Extracted records:
——
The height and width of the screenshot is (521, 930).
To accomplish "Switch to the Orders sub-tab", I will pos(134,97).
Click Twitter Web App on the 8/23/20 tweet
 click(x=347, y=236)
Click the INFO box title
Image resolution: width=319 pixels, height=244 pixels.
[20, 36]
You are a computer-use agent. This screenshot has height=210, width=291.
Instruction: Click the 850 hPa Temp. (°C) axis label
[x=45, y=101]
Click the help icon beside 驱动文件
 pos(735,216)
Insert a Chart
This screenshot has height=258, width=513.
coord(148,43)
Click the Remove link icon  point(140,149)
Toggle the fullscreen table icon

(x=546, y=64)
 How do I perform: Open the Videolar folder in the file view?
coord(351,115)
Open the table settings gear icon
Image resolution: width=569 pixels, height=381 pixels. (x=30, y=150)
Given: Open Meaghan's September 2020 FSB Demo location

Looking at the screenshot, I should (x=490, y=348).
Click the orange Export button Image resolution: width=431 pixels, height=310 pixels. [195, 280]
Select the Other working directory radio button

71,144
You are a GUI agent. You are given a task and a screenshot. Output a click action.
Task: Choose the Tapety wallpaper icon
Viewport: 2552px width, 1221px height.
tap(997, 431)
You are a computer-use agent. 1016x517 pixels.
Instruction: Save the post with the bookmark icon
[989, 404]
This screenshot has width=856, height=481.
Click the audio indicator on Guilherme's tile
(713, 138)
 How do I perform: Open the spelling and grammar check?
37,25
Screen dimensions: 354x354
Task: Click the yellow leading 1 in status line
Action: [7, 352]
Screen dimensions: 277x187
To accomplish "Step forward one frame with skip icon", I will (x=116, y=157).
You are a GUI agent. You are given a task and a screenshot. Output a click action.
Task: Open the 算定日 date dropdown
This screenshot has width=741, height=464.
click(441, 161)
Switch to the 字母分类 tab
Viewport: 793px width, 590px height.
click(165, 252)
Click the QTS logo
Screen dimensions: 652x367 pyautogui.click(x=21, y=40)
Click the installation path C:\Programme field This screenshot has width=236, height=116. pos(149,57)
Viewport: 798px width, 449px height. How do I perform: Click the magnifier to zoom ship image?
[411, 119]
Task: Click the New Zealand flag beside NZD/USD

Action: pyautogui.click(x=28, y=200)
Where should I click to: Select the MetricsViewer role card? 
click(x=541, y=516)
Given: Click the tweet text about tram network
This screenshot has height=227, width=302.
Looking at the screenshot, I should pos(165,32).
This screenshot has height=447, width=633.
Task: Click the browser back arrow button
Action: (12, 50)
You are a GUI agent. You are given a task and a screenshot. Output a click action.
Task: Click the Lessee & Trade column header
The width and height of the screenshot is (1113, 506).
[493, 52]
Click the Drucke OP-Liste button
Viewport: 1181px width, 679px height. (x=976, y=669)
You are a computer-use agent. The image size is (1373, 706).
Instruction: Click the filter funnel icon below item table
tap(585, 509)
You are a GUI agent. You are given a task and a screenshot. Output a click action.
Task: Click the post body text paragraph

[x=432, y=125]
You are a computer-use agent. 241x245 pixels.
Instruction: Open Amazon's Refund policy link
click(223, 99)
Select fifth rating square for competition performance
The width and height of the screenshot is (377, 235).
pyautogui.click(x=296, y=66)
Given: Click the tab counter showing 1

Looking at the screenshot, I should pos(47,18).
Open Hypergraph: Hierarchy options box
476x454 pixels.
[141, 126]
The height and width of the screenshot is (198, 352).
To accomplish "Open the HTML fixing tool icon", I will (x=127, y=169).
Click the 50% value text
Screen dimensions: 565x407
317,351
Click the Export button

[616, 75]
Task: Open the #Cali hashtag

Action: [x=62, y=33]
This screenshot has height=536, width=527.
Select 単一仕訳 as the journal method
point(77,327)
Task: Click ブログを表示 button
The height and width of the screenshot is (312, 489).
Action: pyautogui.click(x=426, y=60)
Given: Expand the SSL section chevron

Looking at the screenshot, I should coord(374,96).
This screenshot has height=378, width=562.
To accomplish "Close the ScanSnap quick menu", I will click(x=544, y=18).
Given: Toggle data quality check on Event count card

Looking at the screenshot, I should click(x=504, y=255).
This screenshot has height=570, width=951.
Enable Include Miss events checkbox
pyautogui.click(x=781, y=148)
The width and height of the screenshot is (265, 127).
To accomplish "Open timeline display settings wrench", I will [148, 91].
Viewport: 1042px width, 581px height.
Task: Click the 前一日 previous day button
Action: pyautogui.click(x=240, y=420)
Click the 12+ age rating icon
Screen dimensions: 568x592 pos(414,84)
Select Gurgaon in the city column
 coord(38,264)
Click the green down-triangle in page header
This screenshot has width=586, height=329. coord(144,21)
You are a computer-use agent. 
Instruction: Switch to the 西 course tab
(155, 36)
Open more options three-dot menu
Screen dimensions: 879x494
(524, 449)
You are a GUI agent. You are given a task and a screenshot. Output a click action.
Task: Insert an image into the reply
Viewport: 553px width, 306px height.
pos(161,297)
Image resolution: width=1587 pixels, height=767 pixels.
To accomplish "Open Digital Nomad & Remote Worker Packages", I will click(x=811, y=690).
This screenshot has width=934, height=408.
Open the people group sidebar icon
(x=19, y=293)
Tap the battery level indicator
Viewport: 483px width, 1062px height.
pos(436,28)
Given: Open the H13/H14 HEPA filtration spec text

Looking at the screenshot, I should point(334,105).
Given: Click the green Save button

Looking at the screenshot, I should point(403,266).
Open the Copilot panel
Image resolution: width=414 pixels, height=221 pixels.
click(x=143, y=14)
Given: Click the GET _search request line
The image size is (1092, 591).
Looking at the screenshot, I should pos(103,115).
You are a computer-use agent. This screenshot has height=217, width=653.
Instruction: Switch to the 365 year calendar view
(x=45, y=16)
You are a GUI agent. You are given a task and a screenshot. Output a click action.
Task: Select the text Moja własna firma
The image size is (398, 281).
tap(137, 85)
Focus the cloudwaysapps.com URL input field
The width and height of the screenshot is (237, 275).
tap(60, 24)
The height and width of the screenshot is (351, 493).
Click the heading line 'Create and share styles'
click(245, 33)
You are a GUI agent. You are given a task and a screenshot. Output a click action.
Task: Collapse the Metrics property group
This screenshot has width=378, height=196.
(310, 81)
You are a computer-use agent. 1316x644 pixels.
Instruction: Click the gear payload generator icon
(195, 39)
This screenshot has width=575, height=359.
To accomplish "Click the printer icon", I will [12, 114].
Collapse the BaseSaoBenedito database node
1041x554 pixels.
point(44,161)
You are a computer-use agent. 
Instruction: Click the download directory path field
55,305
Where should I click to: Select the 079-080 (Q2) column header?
——
WHAT IS NEEDED:
Scan the records for the string "computer" and report each line where it occurs.

RESULT:
You are a computer-use agent. This screenshot has height=210, width=291.
You are a computer-use agent. 1016x517 pixels.
You are a computer-use agent. The image size is (1373, 706).
You are a computer-use agent. 241x245 pixels.
You are a computer-use agent. 
You are a computer-use agent. This screenshot has height=217, width=653.
You are a computer-use agent. 1316x644 pixels.
You are a computer-use agent. 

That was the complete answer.